>> start Given passage
I wrote Cilkchess first as a serial program and got it debugged (ok, it
turned out
it was not so well debugged!)    It took me about an hour to port it to
Cilk.
However keep in mind I knew it would be a parallel program.




>>Aske Plaat ported an old version of Crafty to Cilk.  Since Crafty
>>was designed to be a serial program he had some problems with all
>>the global state.  But even this did not prevent him from porting
>>it in a few days (even though he was completely unfamiliar with the
>>code.)   If anyone decides to write a parallel program I highly
>>recommend encapsulating all your position state (the board and
>>relevant state) into a structure.   If you are concerned that
>>creating new states for each node will be too expensive, don't
>>be.  Modern processors copy contiguous data extremely rapidly
>>and you avoid some work with keeping unmake information (you never
>>unmake a move.)   The same code (a big benefit of using cilk) will
>>produce a serial version of the program that runs very fast and I
>>promise it will be competitive with your current serial program.
>>(I think I hear someone in the background screaming something about
>>data cache but I can't quite make out what they're saying.)
>
>you need to run on a PC.  I once did this (copy state) and the best I
>could do was 5K nodes per sec on a P5/133...  when I got rid of the
>state
>copy and started make/unmake, I eventually got past 30K.  The PC only
>has a sustainable bandwidth of 60-70mb/second.  Compared to 32 gigabytes
>per second on a Cray.  Or maybe a gig/sec on your CM-5.  You will get
>killed copying large structures on a PC however...
>> end Given passage
>> start Exercise data
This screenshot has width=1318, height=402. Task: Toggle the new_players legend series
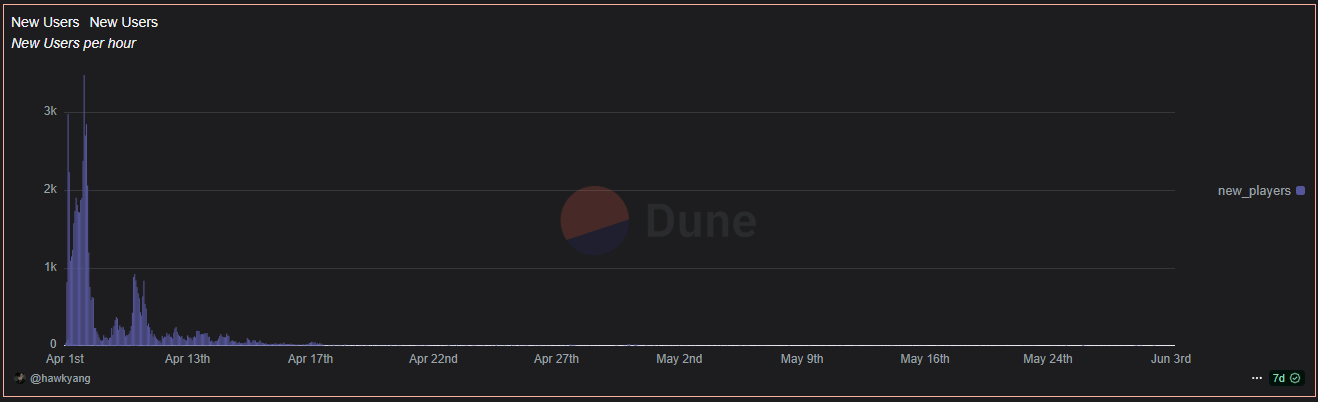[1261, 190]
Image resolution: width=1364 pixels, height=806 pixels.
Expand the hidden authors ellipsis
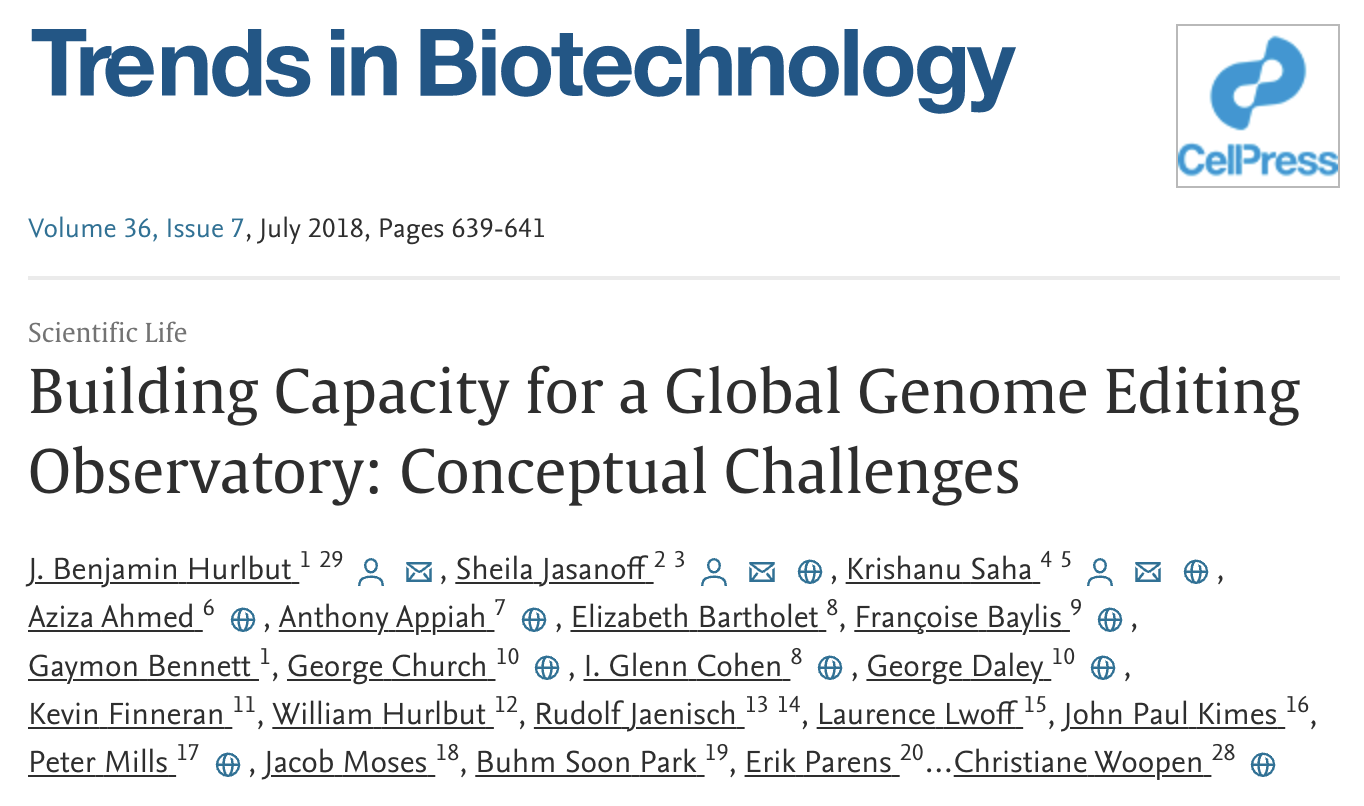point(939,764)
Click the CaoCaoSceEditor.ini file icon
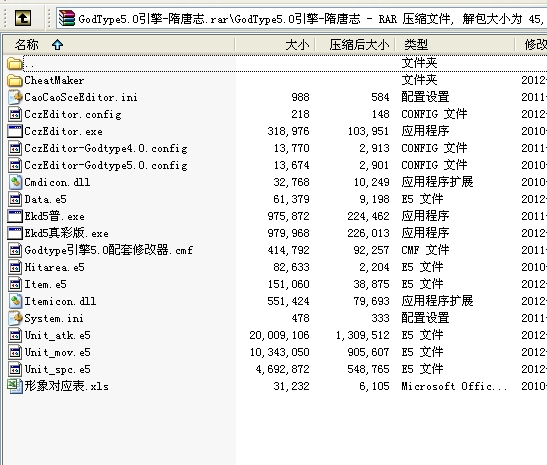 (15, 97)
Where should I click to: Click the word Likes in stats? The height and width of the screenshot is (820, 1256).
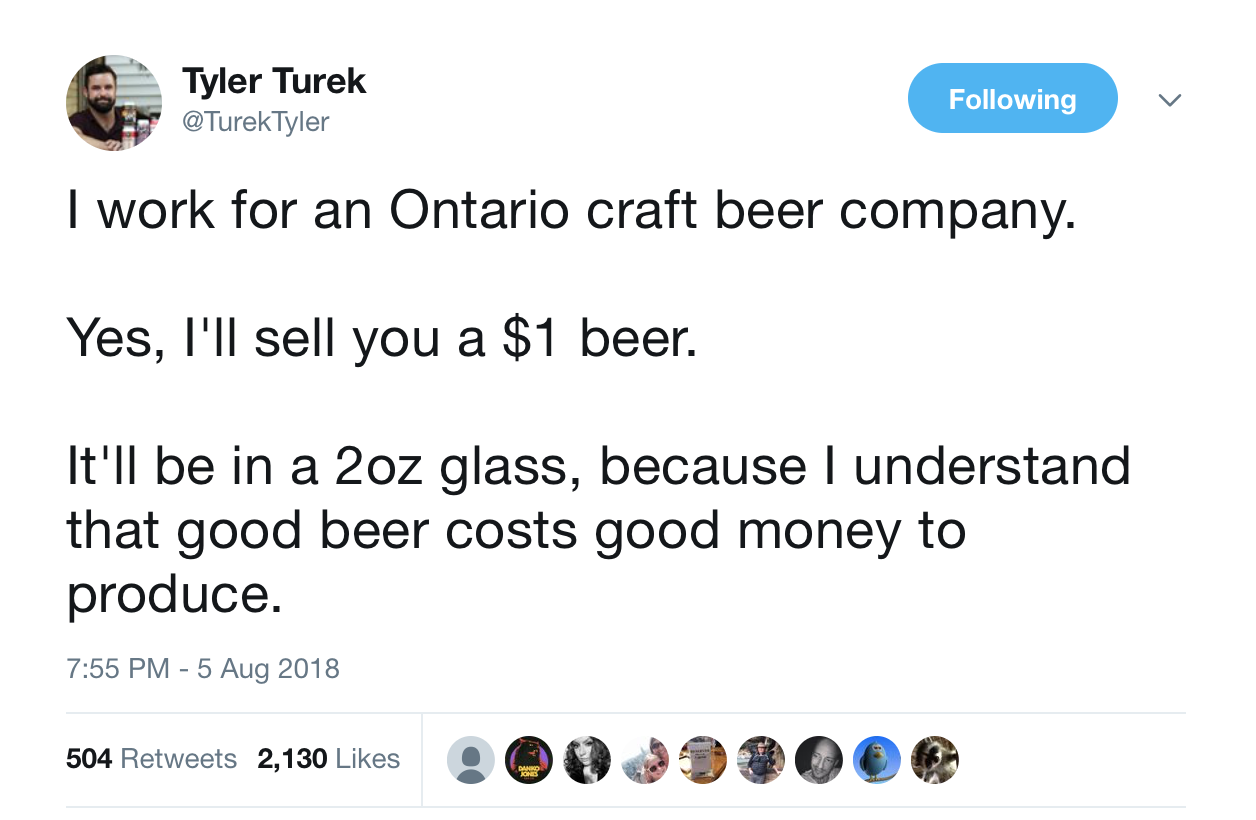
>> end Exercise data
* Tasks to perform
1. Print the rows from the line with "Image resolution: width=1364" through the last row, both included, leaving out the pictures.
2. Proceed with the post on porting chess programs to Cilk, continuing from where it stops.

* Solved problems
1.
Image resolution: width=1364 pixels, height=806 pixels.
Expand the hidden authors ellipsis
point(939,764)
Click the CaoCaoSceEditor.ini file icon
 (15, 97)
Where should I click to: Click the word Likes in stats? The height and width of the screenshot is (820, 1256).

2.
This sounds way off to me but I don't know you tried to store.   You are
claiming
more than 6 to 1 difference for copying state.   This directly implies I
would need
about 8 processors to equal the performance of one serial processor with
make/unmake.
This means I would be twice as fast if I had NOT run on a 4 SMP's and
went back to
make/unmake.

When I started using this technique (to facilitate parallel programming)
I was extremely
concerned about this issue.   I pretty much resigned myself to biting
the bullet and
accepting a big slowdown for the greater benefit.    But when I actually
had a finished
product and looked at the numbers (and compared to my previous serial
program with
make/unmake) I was flabbergasted.  I could not tell the difference.  And
this was on
the intel platform using linux.     We had all these hacks in to reduce
the state size
too, we were using character variables for the board and so on.  But we
later figured
out all of this crap was not neccessary,  a few dozen bytes of state
copied per move
is nothing.   We took out the hacks and it sped up slightly!

I have no idea how to resolve this with your experience of 6 to 1 since
making moves
is less than 5% of our overhead and they include the state copy.

But you said something about copying large structures on a PC.   I am
not copying
large structures (there is no need.)   Just the board itself and a few
variables.

But even if someone thought this might be a big problem,  it's trivial
to solve.  at any
node near the end nodes drop the parallelism (our quies is not parallel)
and update
the state in place with make/unmake.   Even though our quies is not
parallel I still
do the state copies simply because it's no slower than make/unmake.

One very nice side benefit of the position structure (other than never
having to unmake
a move which itself is a minor speedup)  is that your code becomes much
cleaner.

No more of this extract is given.